**What the exercise asks:** Please write out each entry below exactly as given.

**Working data:**
╔══

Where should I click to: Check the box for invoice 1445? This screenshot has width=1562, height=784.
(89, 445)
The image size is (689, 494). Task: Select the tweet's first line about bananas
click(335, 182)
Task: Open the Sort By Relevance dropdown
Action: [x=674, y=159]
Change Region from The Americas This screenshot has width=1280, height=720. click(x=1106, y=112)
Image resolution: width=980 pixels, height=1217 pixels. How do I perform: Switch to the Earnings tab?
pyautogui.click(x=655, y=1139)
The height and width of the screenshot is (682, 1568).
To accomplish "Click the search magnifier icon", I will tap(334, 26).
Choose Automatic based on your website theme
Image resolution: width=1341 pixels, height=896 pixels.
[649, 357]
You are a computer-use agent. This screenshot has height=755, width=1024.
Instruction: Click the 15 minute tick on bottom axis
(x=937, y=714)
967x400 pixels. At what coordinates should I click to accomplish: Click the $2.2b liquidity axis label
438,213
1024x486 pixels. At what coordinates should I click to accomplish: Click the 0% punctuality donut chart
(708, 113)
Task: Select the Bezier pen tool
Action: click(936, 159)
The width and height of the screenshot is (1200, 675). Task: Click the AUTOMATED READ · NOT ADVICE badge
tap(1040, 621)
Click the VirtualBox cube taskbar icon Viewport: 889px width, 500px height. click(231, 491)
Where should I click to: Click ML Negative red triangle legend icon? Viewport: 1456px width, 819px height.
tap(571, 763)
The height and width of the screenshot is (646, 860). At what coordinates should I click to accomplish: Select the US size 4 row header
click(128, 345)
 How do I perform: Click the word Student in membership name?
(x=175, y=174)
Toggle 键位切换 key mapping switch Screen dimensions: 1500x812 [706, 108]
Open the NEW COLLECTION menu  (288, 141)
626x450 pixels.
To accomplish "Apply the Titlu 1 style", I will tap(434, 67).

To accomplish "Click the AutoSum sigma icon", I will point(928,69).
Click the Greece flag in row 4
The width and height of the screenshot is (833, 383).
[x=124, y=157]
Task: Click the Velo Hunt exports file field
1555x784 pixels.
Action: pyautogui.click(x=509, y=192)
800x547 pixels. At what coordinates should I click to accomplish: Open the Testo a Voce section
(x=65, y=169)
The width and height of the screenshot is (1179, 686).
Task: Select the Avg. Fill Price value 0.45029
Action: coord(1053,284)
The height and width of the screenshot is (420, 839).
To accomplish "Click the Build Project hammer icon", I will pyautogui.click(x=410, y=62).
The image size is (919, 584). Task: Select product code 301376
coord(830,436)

╚══

**Written answer:**
Where should I click to: Check the box for invoice 1445? This screenshot has width=1562, height=784.
(89, 445)
The image size is (689, 494). Task: Select the tweet's first line about bananas
click(335, 182)
Task: Open the Sort By Relevance dropdown
Action: [x=674, y=159]
Change Region from The Americas This screenshot has width=1280, height=720. click(x=1106, y=112)
Image resolution: width=980 pixels, height=1217 pixels. How do I perform: Switch to the Earnings tab?
pyautogui.click(x=655, y=1139)
The height and width of the screenshot is (682, 1568).
To accomplish "Click the search magnifier icon", I will tap(334, 26).
Choose Automatic based on your website theme
Image resolution: width=1341 pixels, height=896 pixels.
[649, 357]
You are a computer-use agent. This screenshot has height=755, width=1024.
Instruction: Click the 15 minute tick on bottom axis
(x=937, y=714)
967x400 pixels. At what coordinates should I click to accomplish: Click the $2.2b liquidity axis label
438,213
1024x486 pixels. At what coordinates should I click to accomplish: Click the 0% punctuality donut chart
(708, 113)
Task: Select the Bezier pen tool
Action: click(936, 159)
The width and height of the screenshot is (1200, 675). Task: Click the AUTOMATED READ · NOT ADVICE badge
tap(1040, 621)
Click the VirtualBox cube taskbar icon Viewport: 889px width, 500px height. click(231, 491)
Where should I click to: Click ML Negative red triangle legend icon? Viewport: 1456px width, 819px height.
tap(571, 763)
The height and width of the screenshot is (646, 860). At what coordinates should I click to accomplish: Select the US size 4 row header
click(128, 345)
 How do I perform: Click the word Student in membership name?
(x=175, y=174)
Toggle 键位切换 key mapping switch Screen dimensions: 1500x812 [706, 108]
Open the NEW COLLECTION menu  (288, 141)
626x450 pixels.
To accomplish "Apply the Titlu 1 style", I will tap(434, 67).

To accomplish "Click the AutoSum sigma icon", I will point(928,69).
Click the Greece flag in row 4
The width and height of the screenshot is (833, 383).
[x=124, y=157]
Task: Click the Velo Hunt exports file field
1555x784 pixels.
Action: pyautogui.click(x=509, y=192)
800x547 pixels. At what coordinates should I click to accomplish: Open the Testo a Voce section
(x=65, y=169)
The width and height of the screenshot is (1179, 686).
Task: Select the Avg. Fill Price value 0.45029
Action: coord(1053,284)
The height and width of the screenshot is (420, 839).
To accomplish "Click the Build Project hammer icon", I will pyautogui.click(x=410, y=62).
The image size is (919, 584). Task: Select product code 301376
coord(830,436)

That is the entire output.